:: Work required ::
Drop the pictures and repeat the remaining data exactly.

:: Task inputs ::

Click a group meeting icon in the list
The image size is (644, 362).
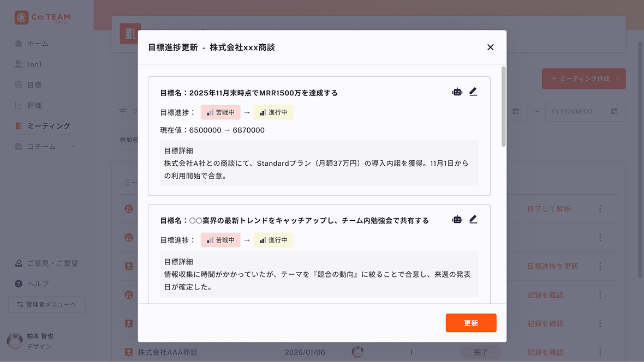point(128,209)
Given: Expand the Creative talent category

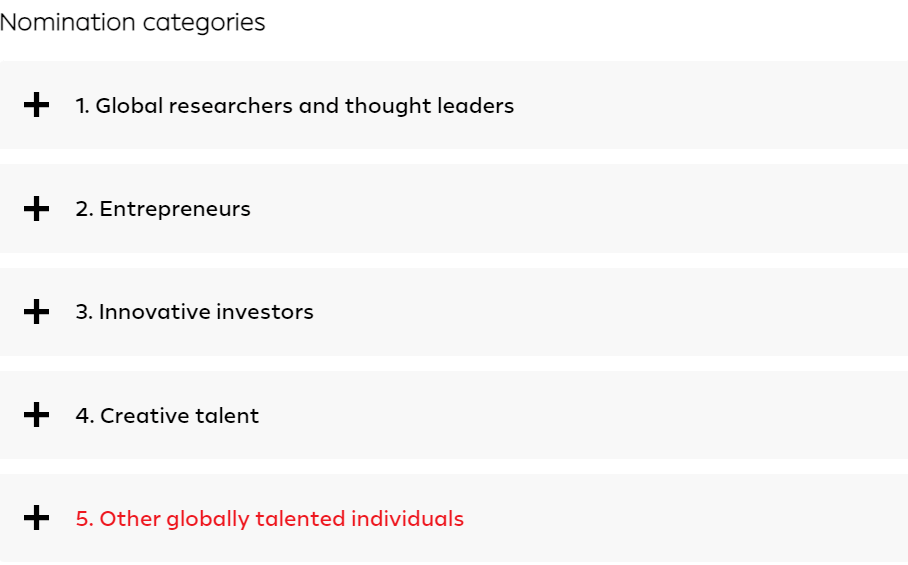Looking at the screenshot, I should [167, 415].
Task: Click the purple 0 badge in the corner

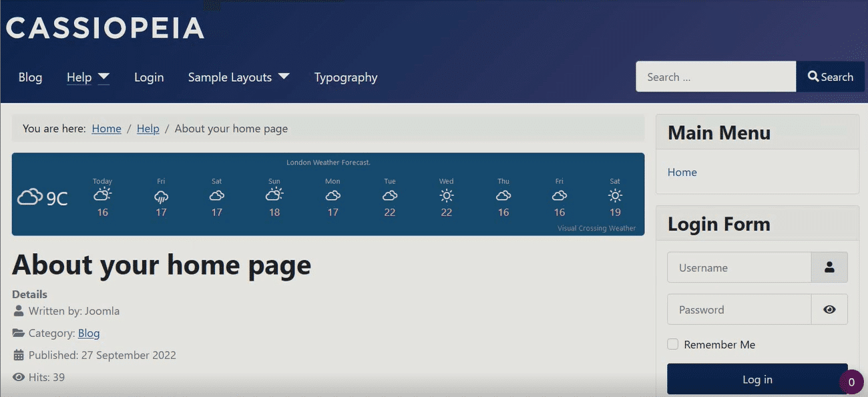Action: point(852,382)
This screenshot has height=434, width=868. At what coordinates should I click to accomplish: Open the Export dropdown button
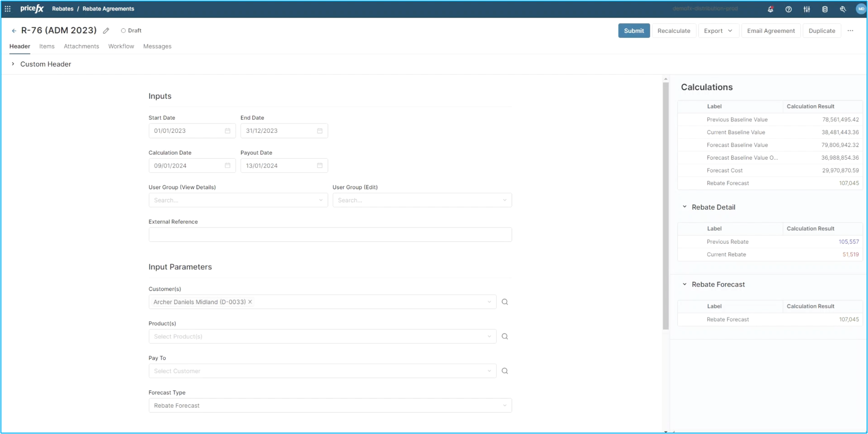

:: Response ::
Click a group meeting icon in the list
The image size is (644, 362).
point(128,209)
Given: Expand the Creative talent category

Looking at the screenshot, I should [167, 415].
Task: Click the purple 0 badge in the corner

Action: point(852,382)
This screenshot has height=434, width=868. At what coordinates should I click to accomplish: Open the Export dropdown button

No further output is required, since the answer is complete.